Depression is the most common neuropsychiatric complication of HIV, estimated to affect 42 percent of those living with the virus. But HIV itself isn’t necessarily the catalyst per se, although its presence in the central nervous system and HIV medications, too, can affect mood. As a Canadian study showed, suicide among HIV-positive gay and bisexual men has been associated with a recent experience of HIV stigma such as rejection, harassment, and physical violence.
Of course the ideal solution to decrease gay men’s depression—and its consequences for our health—is to foster acceptance and support from families and in the broader society. While that prospect may seem remote in the current political climate, there are other concrete ways to address depression and its pernicious effects.
One obvious solution is to support our relationships. Researchers have found that cohabiting men were 50 percent less likely to suffer from depression compared to men living alone.

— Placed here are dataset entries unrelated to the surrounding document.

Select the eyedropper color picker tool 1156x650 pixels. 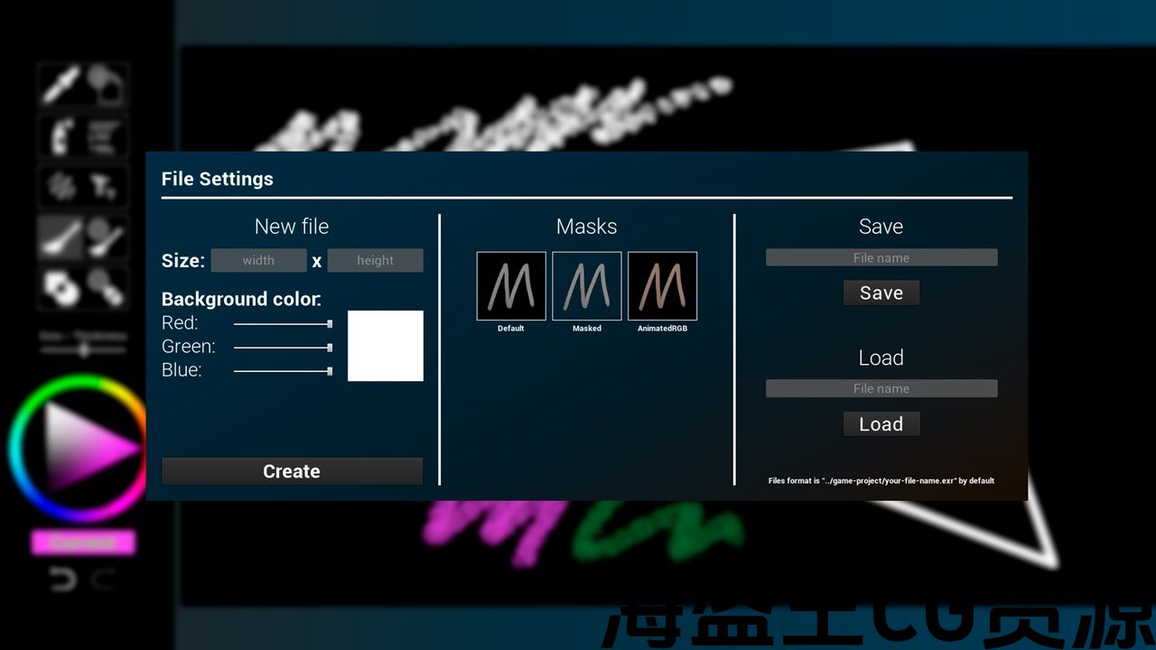[x=60, y=84]
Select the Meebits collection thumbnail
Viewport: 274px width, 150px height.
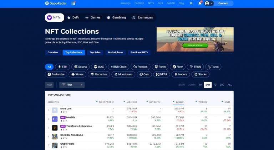(55, 119)
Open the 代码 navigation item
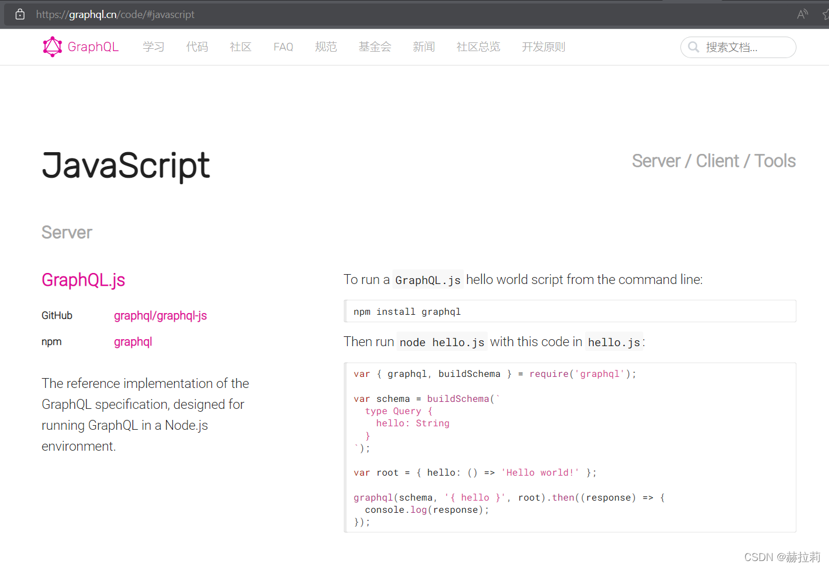 (x=197, y=47)
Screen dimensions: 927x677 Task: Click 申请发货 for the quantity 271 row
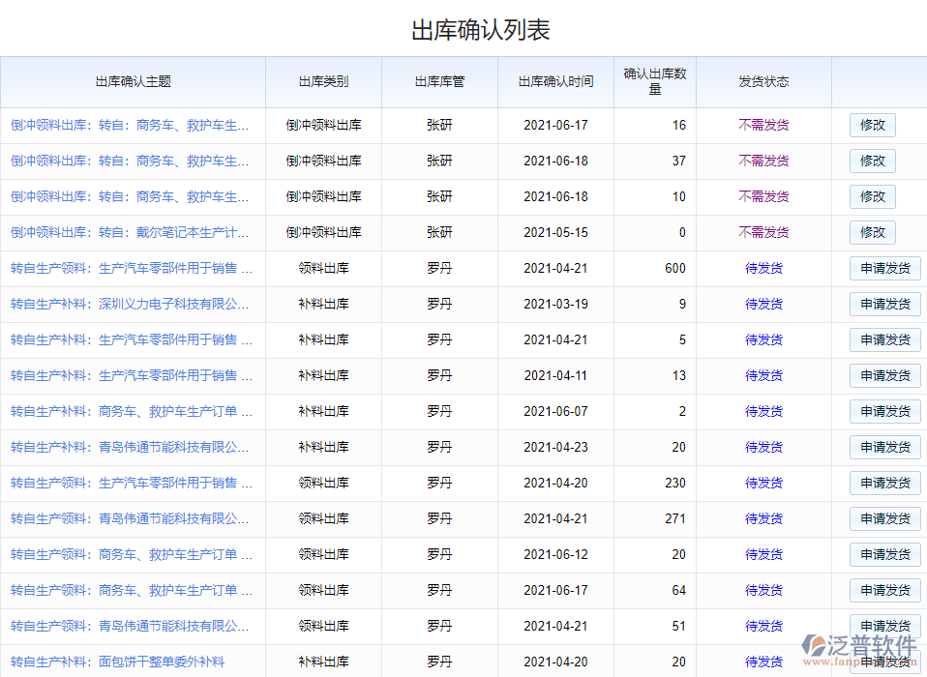884,519

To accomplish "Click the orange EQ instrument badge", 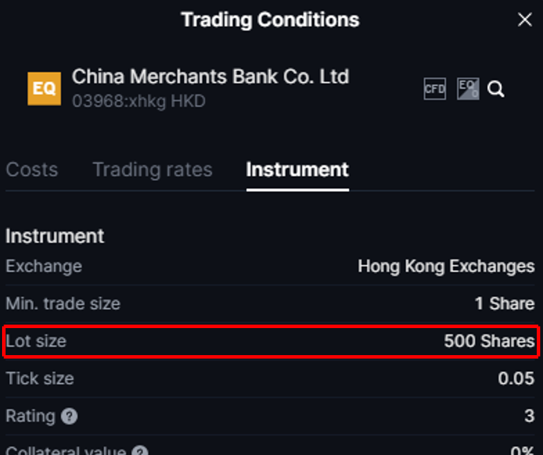I will point(44,89).
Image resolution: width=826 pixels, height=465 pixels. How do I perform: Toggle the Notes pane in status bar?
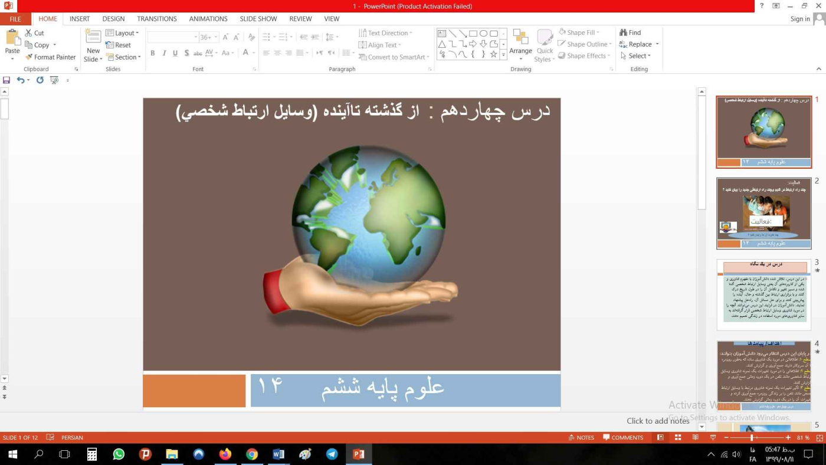tap(581, 438)
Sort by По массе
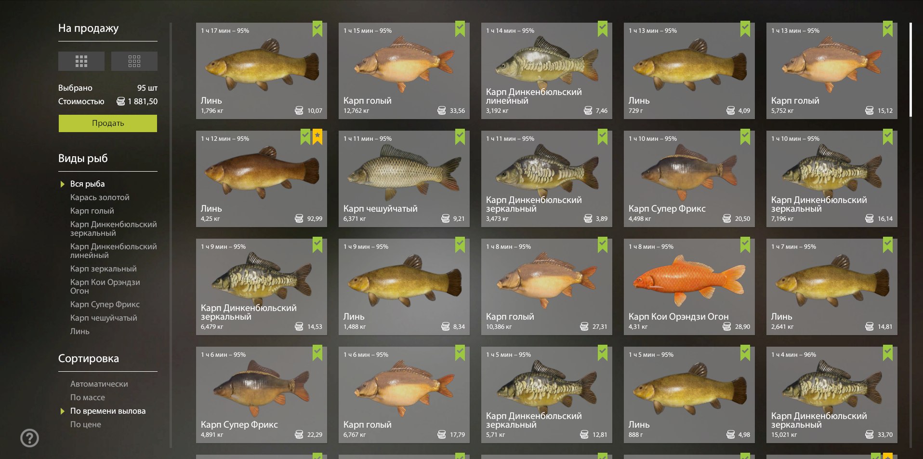 (88, 397)
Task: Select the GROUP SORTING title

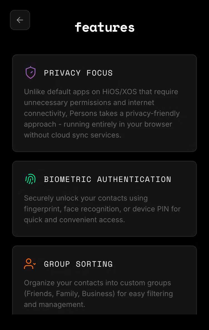Action: click(78, 264)
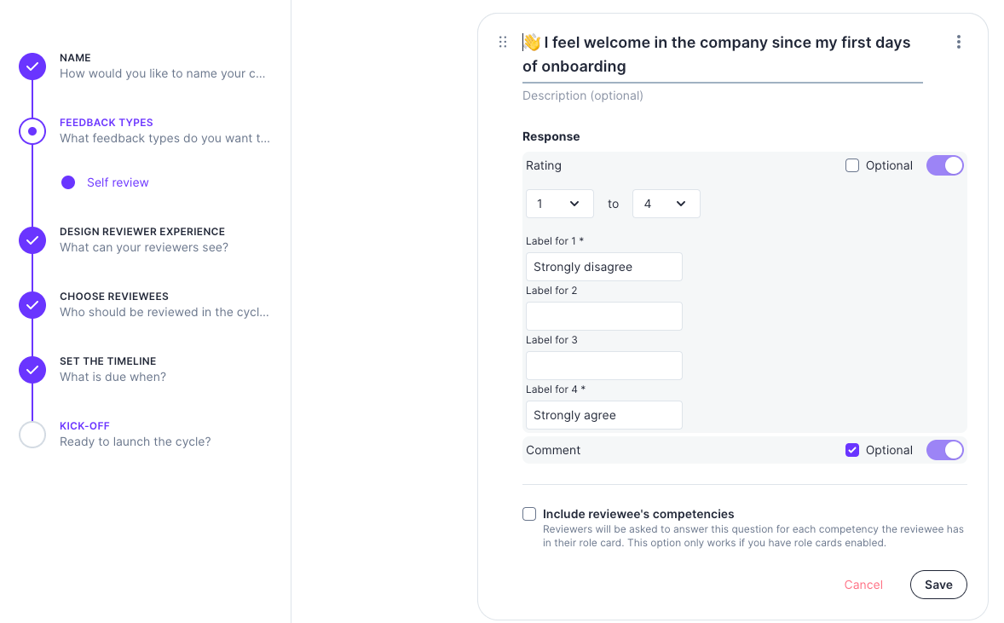
Task: Enable Include reviewee's competencies checkbox
Action: [529, 514]
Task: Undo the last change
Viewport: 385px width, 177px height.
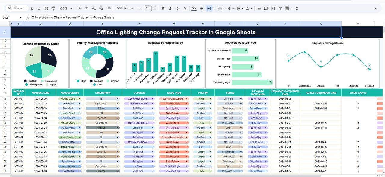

Health care providers working with gay men should first establish rapport and trust by displaying empathy and not making assumptions about an individual’s behavior and sexual choices based on generalizations about “all” gay men. They should ascertain the degree to which the man is “out” to his family and friends, and the extent of his social support network. They should assess substance overuse and its potential to be used to self-medicate depression and/or suicidality. Frequent follow-up consultations also are helpful to monitor and manage suicidality.
Two simple questions can be very effective in recognizing depression: (1) During the past month, have you often been bothered by feeling down, depressed, or hopeless? and (2) During the past month, have you often been bothered by little interest or pleasure in doing things?
The good news for gay men—anyone, really—experiencing depression is that antidepressant medication can help cope with depression, whether they have HIV or not. Lifestyle changes, including regular exercise, sunlight, counseling, stress management, and improved sleeping habits also have been found to be effective in treating depression.
Life is too short and precious to spend it in depression or end it in suicide. Speaking openly and frankly about the disproportionate impact of depression on gay men, and prioritizing our mental health and well-being, we can chase that big gray elephant out of the room—and keep it from harming any more of us.